Kommentar
Auf dem Luxemburger Sonderweg, wo die Cafés offen sind und die Spielplätze zu
Wo die Pandemie noch sichtbar ist: Um die meisten Spielplätze in Luxemburg wehen noch Warnbänder Foto: Armand Back
Klar gibt es ein Modell, das Kinder auf Spielplätzen als Risikofaktor betrachtet. Bei Dutzenden Modellen dürfte es eines für annähernd jedes Szenario, für jede Kombination an verschiedenen Lockerungen geben.
Sodass es auch eines geben könnte, das zum Beispiel sagt: Bei einem Mindestabstand von zwei Metern in der Gastronomie ist das Risiko durch zusätzlich wieder geöffnete Spielplätze annehmbar, bei nur anderthalb Metern zwischen den Tischen (womit mehr Gäste Platz finden) ist es das vielleicht schon weniger. Man weiß es nicht.
Ein Unwissen, das daher rührt, dass es keine andere Erklärung gibt als: Das Modell verlangt das. Da macht man sich eben seine Gedanken. Was man weiß: In Luxemburg ist quasi alles außer Spielplätzen wieder offen. Das lässt leider tief blicken. Weil es die Frage aufwirft nach der Wichtigkeit der Kinder im Spielplatzalter in dieser Zeit der Krise. Mit der bisherigen Öffnungspolitik scheint es nur eine Antwort zu geben: Sie sind eher unwichtig.

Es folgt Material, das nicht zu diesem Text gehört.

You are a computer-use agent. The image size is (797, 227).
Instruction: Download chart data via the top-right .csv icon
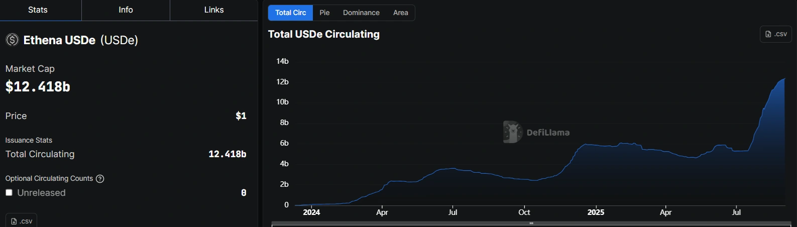pyautogui.click(x=776, y=34)
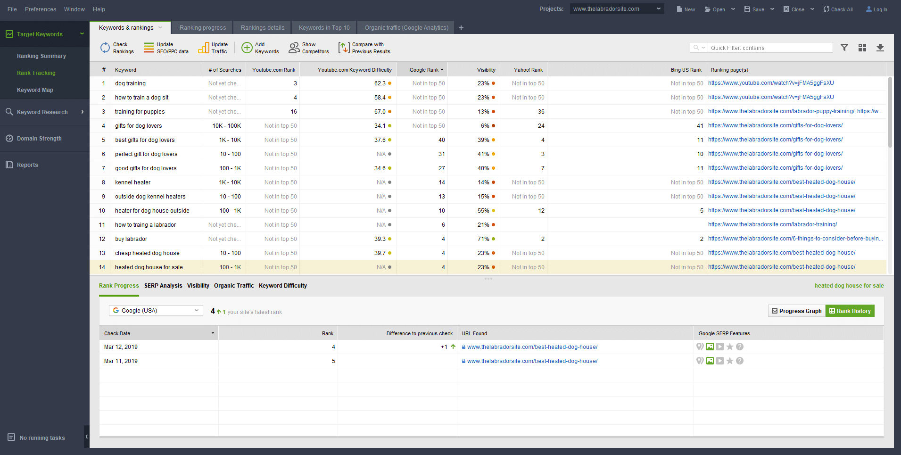Add a new workspace tab with plus

click(x=461, y=28)
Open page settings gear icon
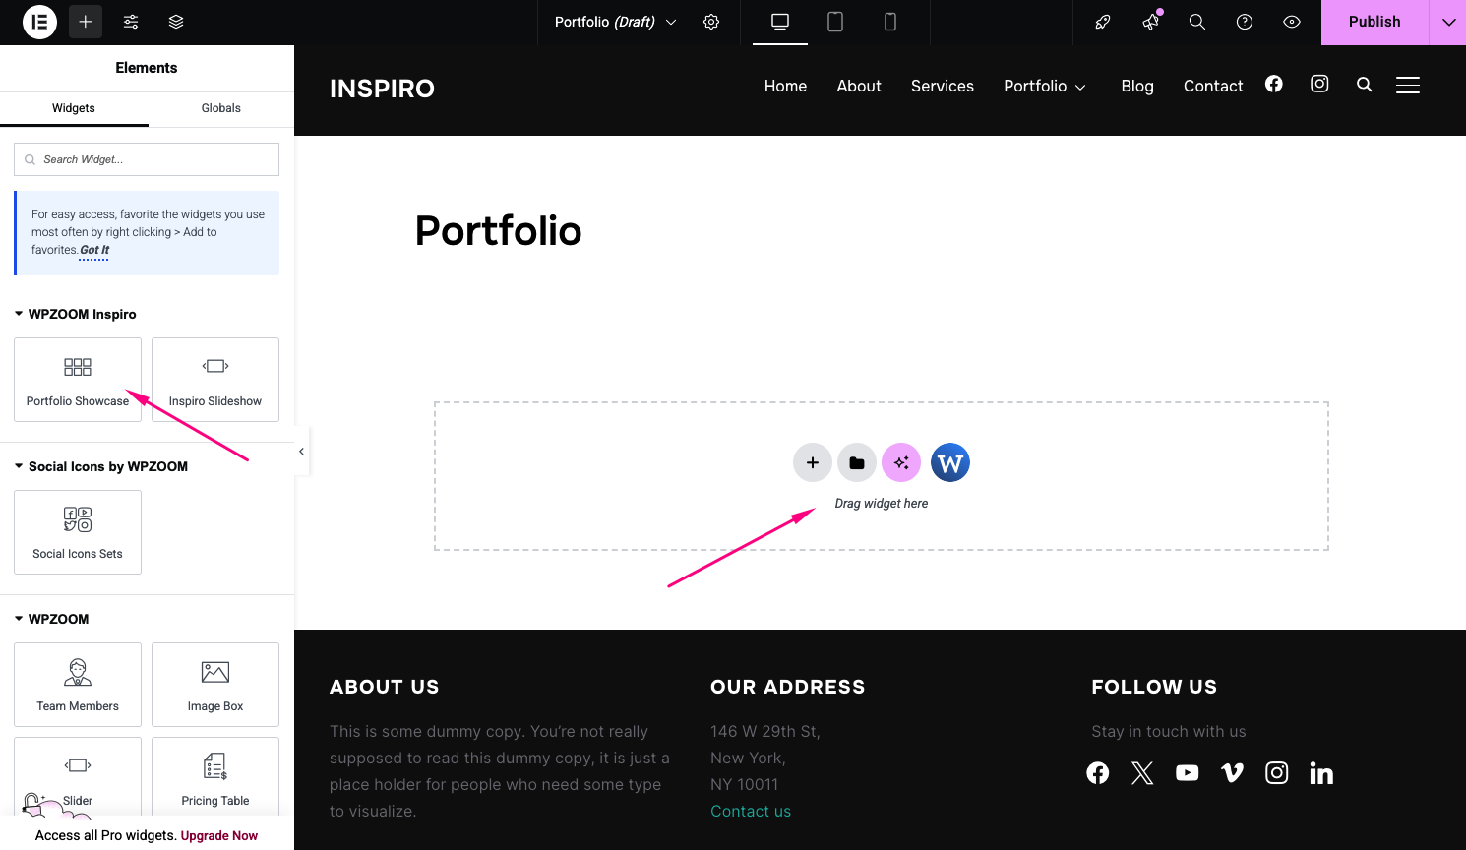This screenshot has height=850, width=1466. (x=711, y=22)
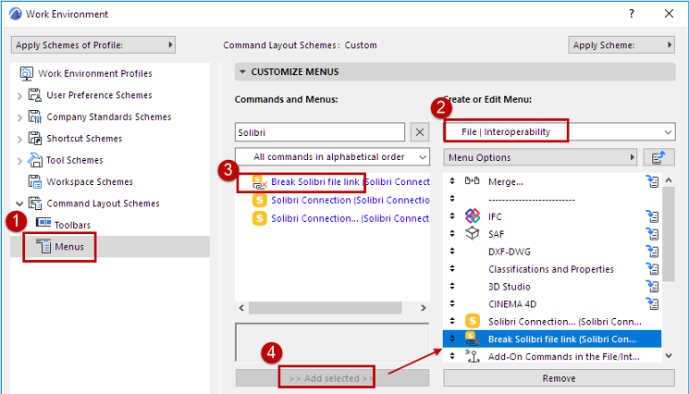Select the IFC icon in the menu list
The height and width of the screenshot is (394, 689).
coord(473,215)
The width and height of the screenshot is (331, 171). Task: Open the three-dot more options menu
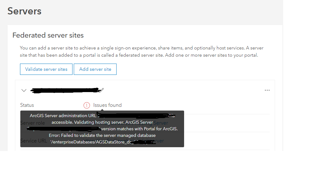267,90
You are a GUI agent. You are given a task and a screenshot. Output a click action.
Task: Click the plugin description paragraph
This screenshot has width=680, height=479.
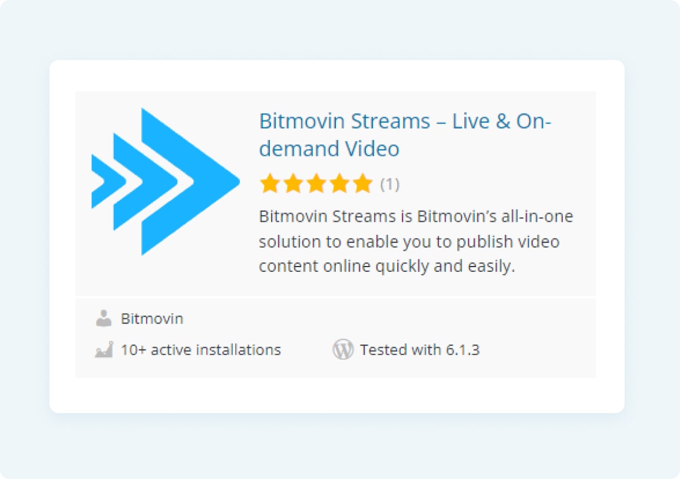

Der Lockdown war teuer, ein erneuter Ausbruch käme auch wirtschaftlich einer Katastrophe gleich. Das gilt aber nicht für Luxemburg alleine, für andere Länder sogar noch mehr. Trotzdem scheint es außer Luxemburg kein Land zu geben, das Spielplätze erst nach der Gastronomie öffnet.
Absperrbänder rund um Spielgeräte sowie Sandkästen auf der einen und gefüllte Terrassen (sowie gefüllte Flugzeuge, denn die heben auch wieder ab) auf der anderen Seite – das passt einfach nicht zusammen. Es sei denn, das Risiko wäre doch so immens, dass eine Öffnung fahrlässig wäre. Dann sollte das öffentlich gesagt werden. Und dann sollten die Erkenntnisse mit den anderen Europäern geteilt werden. Wie gesagt: Keine Spielplätze, dafür alles andere – das ist der luxemburgische Sonderweg unter den EU-Staaten. Schön sieht er nicht aus.